Лев Тимофеев. Негатив. Портрет художника в траурной рамке

«КоЛибри», Москва

Круговые объезды по кишкам нищего _27.jpg

Закутаров – руководитель АПРОПО, Агентства продуктивной политики; в свое время это он вывел на авансцену нынешнего президента, но теперь сам собирается уйти за кулисы – не вовремя: шефу надо делать третий срок. В романе сфотографирован, с большой выдержкой, один день из жизни политтехнолога; но с первой же главы рассказчик, подманивший нас злободневным материалом, вместо того чтоб докладывать о сегодняшней деятельности Закутарова, начинает травить «предысторию» – которую знает прекрасно, явно не понаслышке: про диссидентов 70–80-х, певцов конвергенции, наводивших мосты между властью и интеллигенцией; как затем они сами сделались властью и принялись обслуживать ее, а теперь вот-вот станут ее жертвами – вон власть уже лезет в лабораторию артиста; безусловно, кого-то заинтересует и эта коллизия – мы живем в мире, где под влиянием товарного разнообразия потребители развивают самые экстравагантные вкусы.

Совпадения с романом «Политолог» нетривиальные; и можно сколько угодно держать Проханова за трэш, а Тимофеева выдвигать на премию «Букер», но бог тоже, знаете, не Тимошка – видит немножко.

Составитель путеводителя – исключительно в силу презумпции невиновности – далек от того, чтобы предположить, что автор «Негатива» позаимствовал у А. Проханова общий строй своего произведения: тему (Художник и Власть), героя (политтехнолог с диссидентским прошлым) и ключ к его образу (антониониевский фильм «Blowup»), – но совпадения с романом «Политолог», сами судите, нетривиальные; и можно сколько угодно держать Проханова за трэш, а Тимофеева выдвигать на премию «Букер», но бог тоже, знаете, не Тимошка – видит немножко.
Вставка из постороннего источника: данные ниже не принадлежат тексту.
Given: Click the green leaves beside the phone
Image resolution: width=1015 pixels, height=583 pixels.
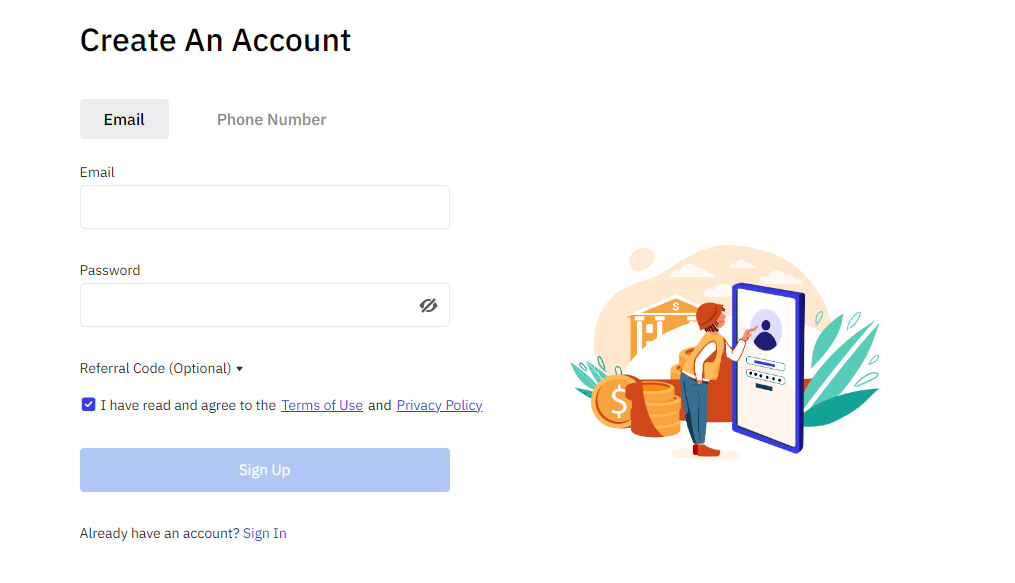Looking at the screenshot, I should point(842,369).
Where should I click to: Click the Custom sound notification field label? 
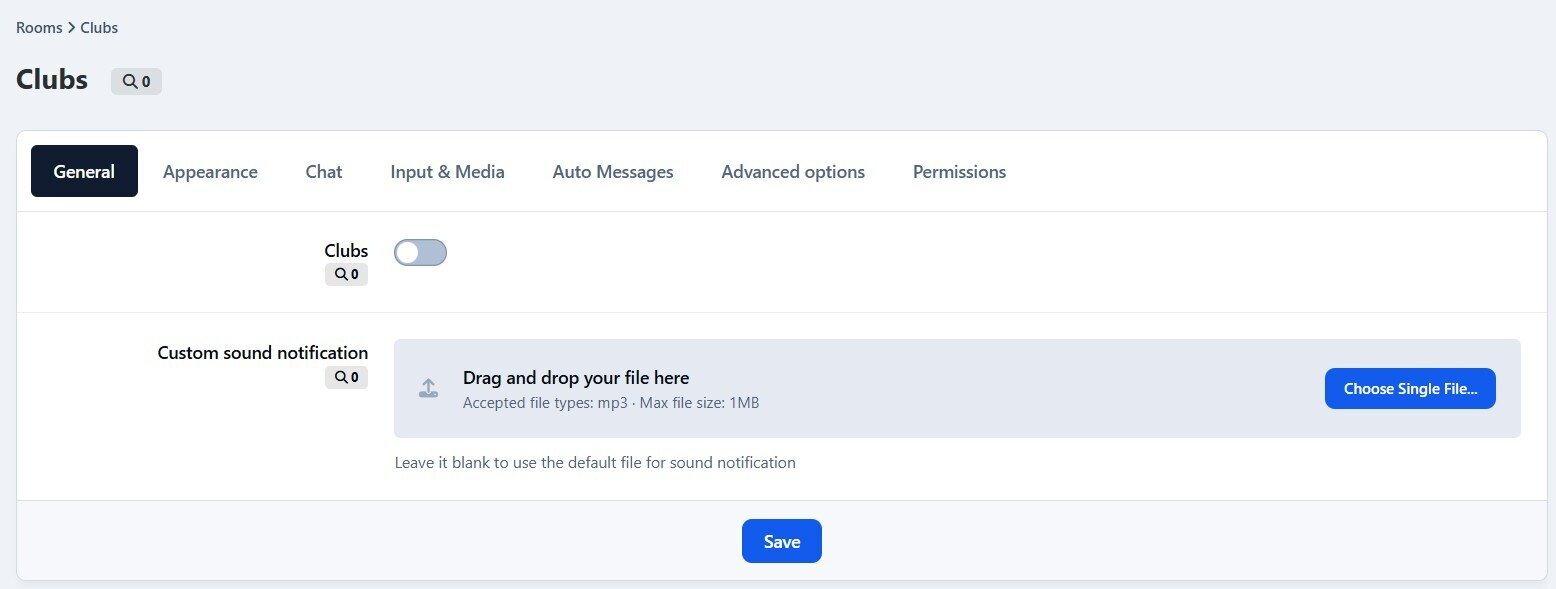pos(263,353)
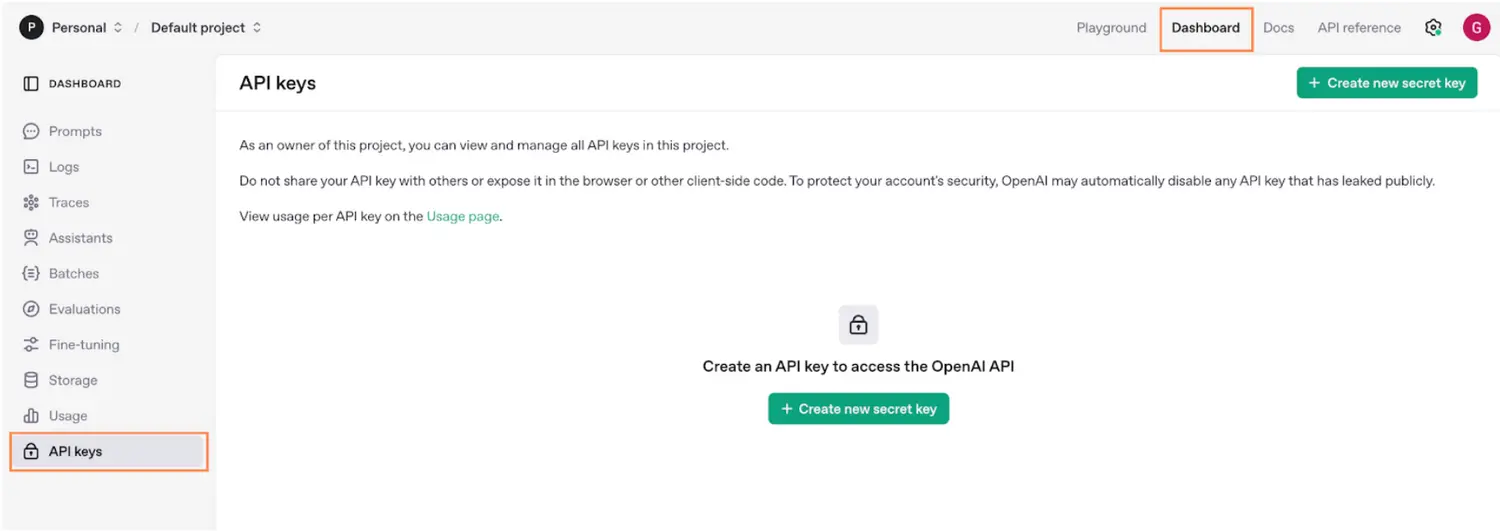Screen dimensions: 1500x531
Task: Click the Assistants robot icon
Action: coord(31,238)
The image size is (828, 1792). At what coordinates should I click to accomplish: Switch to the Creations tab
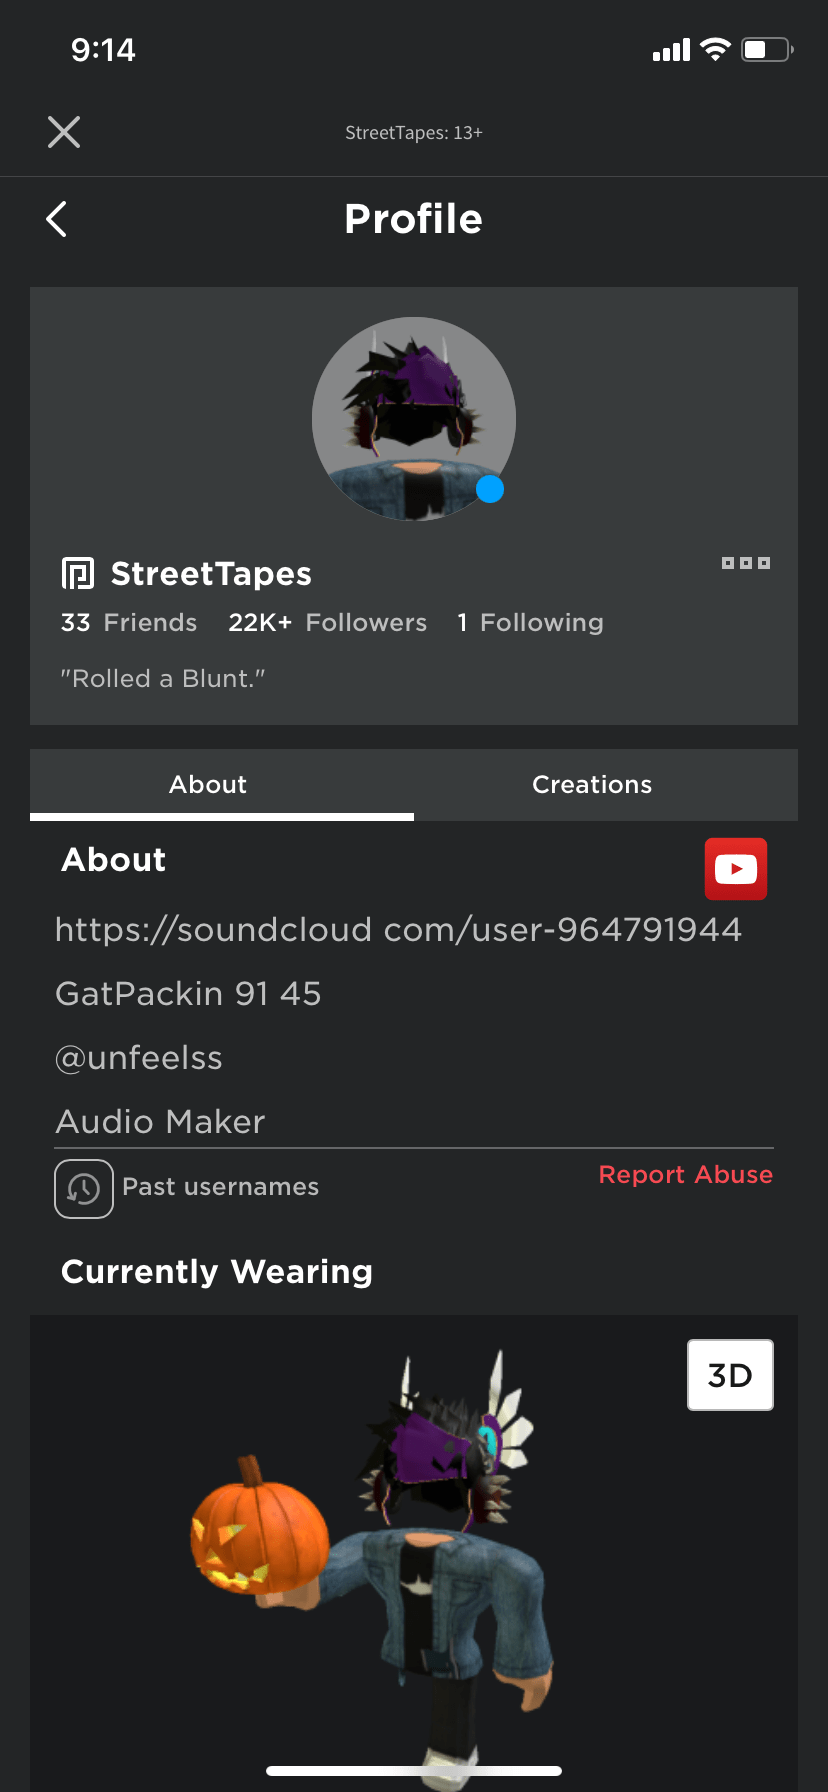click(x=592, y=784)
Любые случайные сближения, однако, были бы простительны, если бы автор знал тему и квалифицированно раскрыл ее, пусть даже и припоздав на год. Но ведь не знает он (единственный раз, когда Тимофеев пересказывает гениальную якобы пиар-операцию своего героя, становится совсем уж неловко: и это все?) и даже выдумать не в состоянии. Совершив банальнейшую обводочку, ударяется в плоский психологизм (драматические отношения между автором и героем угадываются), рассуждения об эстетике политики (Закутаров – автор теории о политике-артисте, разработанной им после прочтения «Защиты Лужина») и курьезные, не сказать пошлые, бытовые подробности (связи героя с «телками из политической или бизнес-тусовки» и увлечение фотографией в жанре ню – о боже). «Высокая гармония возникает тогда, когда все частности жизни собираются воедино в единственно возможном, „правильном“ порядке... Но разве большая гармония времени, эпохи, истории не подчиняется тем же законам, что гармония маленького набоковского романа?.. Найти гармонию времени – значит создать грандиозную симфонию... Работа эта только тому под силу, кто почувствует и познает (или угадает) законы гармонии (сольфеджио истории – не слабо!)». Ой как не слабо; мало того что вместо мяса – сольфеджио, так еще свои трюизмы Л. Тимофеев имеет обыкновение облекать в такую торжественно-фанфарную форму, будто собирается с колокольни возвестить о невесть каких важных откровениях.